For four years of Writers' Police Academy, I've heard writer-recruits gush about the firearms training simulation, FATS. From their adrenaline-fueled talk about shooting bad guys and trying not to shoot bystanders, I pictured video targets popping up a la Men in Black ("Little Tiffany" scene).

Not quite.

This year, I experienced the simulator first hand. Being a nice little Quaker girl without small arms experience, I wasn't so sure I wanted to shoot a gun. (All you peeps from my first career — stop laughing! Notice I said "small arms.") I'd never shot a pistol before, and hadn't fired a rifle in years.
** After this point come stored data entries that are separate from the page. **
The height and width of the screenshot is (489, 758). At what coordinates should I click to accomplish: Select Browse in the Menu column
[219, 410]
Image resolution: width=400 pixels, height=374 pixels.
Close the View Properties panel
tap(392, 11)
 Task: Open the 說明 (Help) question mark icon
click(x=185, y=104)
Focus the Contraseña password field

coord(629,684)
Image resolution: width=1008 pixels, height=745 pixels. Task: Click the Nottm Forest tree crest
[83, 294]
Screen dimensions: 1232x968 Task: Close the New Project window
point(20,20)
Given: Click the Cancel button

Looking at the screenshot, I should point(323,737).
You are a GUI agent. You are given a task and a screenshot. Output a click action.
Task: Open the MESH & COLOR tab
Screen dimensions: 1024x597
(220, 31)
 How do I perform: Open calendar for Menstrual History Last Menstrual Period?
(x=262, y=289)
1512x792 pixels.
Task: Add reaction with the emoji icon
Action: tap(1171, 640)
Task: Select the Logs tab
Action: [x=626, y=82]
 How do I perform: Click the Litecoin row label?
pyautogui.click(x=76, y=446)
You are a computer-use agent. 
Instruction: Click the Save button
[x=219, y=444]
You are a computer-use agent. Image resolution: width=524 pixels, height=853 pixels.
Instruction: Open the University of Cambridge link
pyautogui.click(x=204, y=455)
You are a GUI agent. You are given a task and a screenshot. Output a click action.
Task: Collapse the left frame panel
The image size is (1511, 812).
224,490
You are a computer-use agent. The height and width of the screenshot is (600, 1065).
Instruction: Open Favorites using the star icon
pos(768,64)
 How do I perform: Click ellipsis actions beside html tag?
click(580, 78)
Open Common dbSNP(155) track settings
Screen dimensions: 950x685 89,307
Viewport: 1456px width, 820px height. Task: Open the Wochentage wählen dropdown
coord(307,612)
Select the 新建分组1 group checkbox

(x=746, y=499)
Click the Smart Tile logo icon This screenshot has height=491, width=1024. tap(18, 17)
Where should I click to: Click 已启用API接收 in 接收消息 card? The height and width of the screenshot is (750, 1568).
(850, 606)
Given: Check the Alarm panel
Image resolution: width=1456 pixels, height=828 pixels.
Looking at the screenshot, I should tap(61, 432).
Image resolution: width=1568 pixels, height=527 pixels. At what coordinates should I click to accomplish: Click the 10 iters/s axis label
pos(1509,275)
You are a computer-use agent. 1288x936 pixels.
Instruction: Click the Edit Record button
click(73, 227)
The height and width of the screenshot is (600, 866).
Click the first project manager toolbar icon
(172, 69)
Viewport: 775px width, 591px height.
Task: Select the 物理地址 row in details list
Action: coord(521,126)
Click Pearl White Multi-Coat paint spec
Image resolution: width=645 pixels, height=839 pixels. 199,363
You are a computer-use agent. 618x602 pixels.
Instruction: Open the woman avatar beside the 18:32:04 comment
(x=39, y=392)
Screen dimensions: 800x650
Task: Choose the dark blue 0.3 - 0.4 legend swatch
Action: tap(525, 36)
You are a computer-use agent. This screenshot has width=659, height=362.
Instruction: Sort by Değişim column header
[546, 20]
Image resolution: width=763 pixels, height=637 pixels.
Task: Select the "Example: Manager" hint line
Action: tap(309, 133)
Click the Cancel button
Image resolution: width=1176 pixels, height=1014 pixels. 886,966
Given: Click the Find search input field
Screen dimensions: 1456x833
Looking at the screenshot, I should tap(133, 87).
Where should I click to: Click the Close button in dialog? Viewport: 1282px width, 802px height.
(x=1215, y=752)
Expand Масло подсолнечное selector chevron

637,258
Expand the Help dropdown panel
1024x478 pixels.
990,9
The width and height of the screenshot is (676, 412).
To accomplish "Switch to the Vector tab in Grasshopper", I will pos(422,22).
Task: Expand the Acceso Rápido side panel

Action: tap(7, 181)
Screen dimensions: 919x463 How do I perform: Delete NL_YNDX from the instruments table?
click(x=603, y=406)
The instructors briefed us on how to hold our guns, aim, and reload. My Glock 19 was easy to handle; not so easy to aim. (I did have new monovision contacts in and consistently missed to the right. That's my excuse and I'm stickin' to it.)

The scenarios were eye-opening.

I'd always imagined good guys vs. bad guys, a view reinforced by the thrillers we read and watch (and write). Most of the scenes start with a traffic stop or emergency call, and the officer has no idea what he's walking into; ie. whether these folks, these human beings (not black-and-white targets) are good, bad, or somewhere in between. The violence escalates so fast, there's no time to react.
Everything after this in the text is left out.